Whereas with VSCode, I really never have to leave the VSCode environment to do what I want. I can pop open a shell within VSCode and don't have to switch windows. I can easily open random files not associated with my project and VSCode does the right thing (usually). It opens images easily, renders markdown well, etc. my favorite feature is that you can pipe cli output directly to VSCode in the shell and then it opens a tab displaying that output. You'd be so surprised how often that feature comes in handy.

4 comments

> Vim is great but I think VSCode really is the one tool to rule them all going forward.

I really hope you’re wrong about that. I don’t want to be ruled by another Microsoft product

I mean, nothing stops you from not using it. It's just a really well designed piece of software and it does a good job of getting out the way something a lot of IDEs don't do well (visual studio for example).
>pipe cli output directly to VSCode in the shell and then it opens a tab displaying that output

Example from VSCode Terminal: $ echo hello | code -

You can do all the things you mentioned in Vim. I also can't imagine that you would be comparing the performance of VSCode and Vim, my vim with all of its plugins and vim script starts up in 95ms. That's faster than the threshold of human perception.

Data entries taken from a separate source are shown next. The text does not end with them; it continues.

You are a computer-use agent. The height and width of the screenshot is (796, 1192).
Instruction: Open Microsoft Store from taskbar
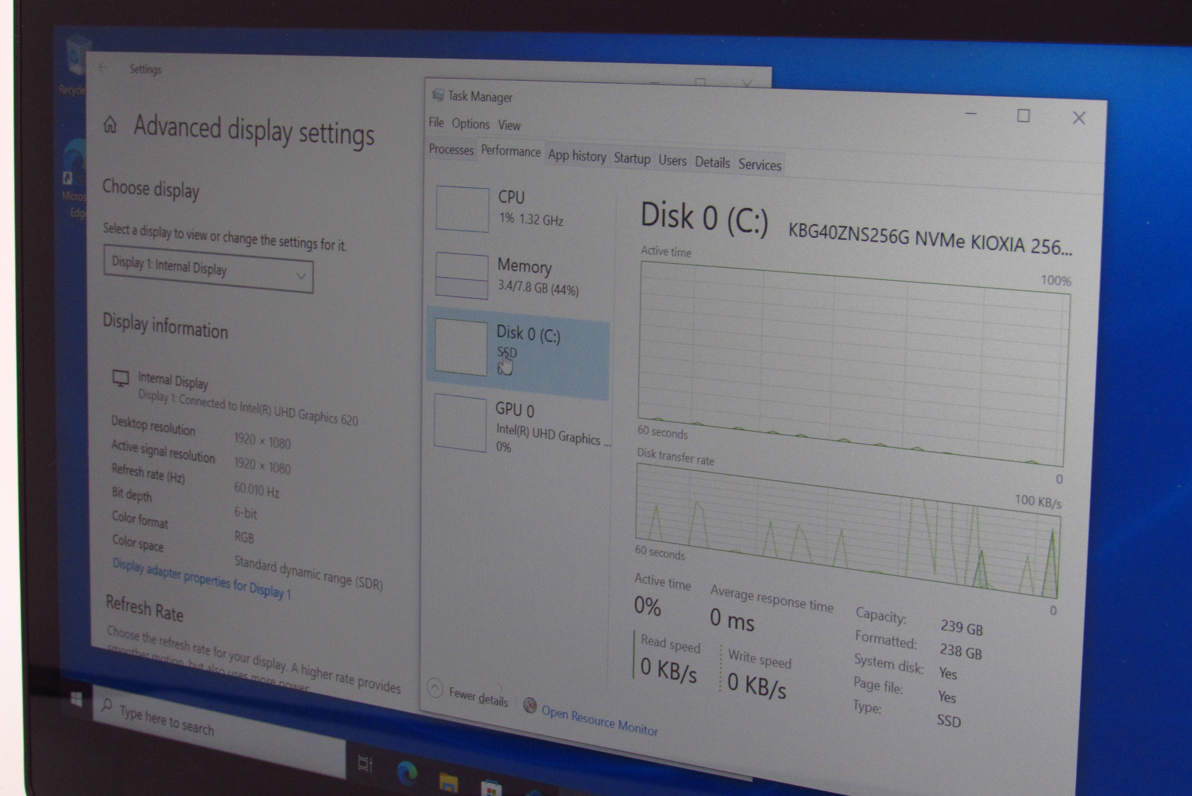pos(491,788)
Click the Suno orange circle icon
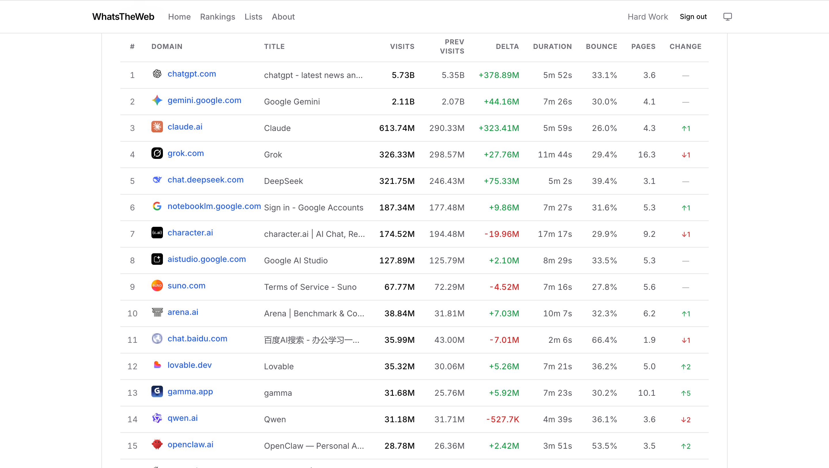The width and height of the screenshot is (829, 468). [x=157, y=285]
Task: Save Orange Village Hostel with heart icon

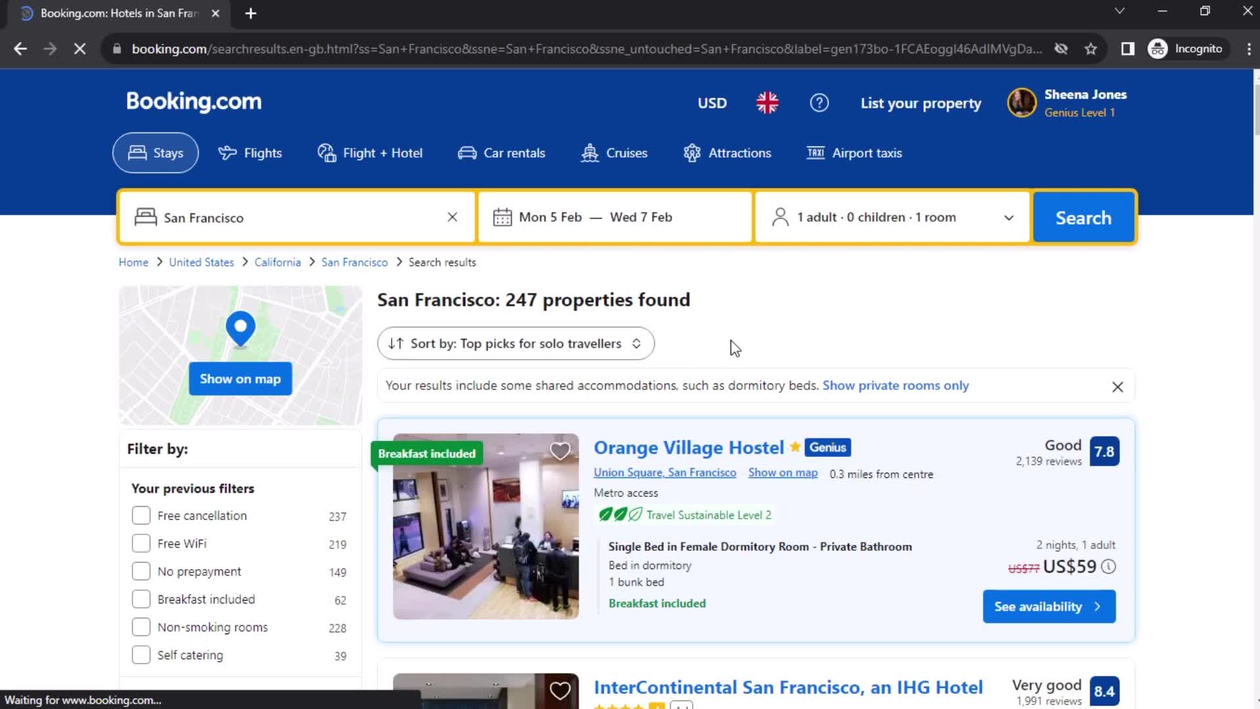Action: click(560, 451)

I think you missed the point of my comment you are replying to. You can get things done in any editor. The point is that Vim/Emacs have been around for decades and last your whole career, VSCode has been around for a fraction of the time and killed off the previous editor, Atom, that everyone though was "the editor".

Nice try, microsoft. There’s way too many floss options to bother with surveillance capitalism tools and lock-in/e³.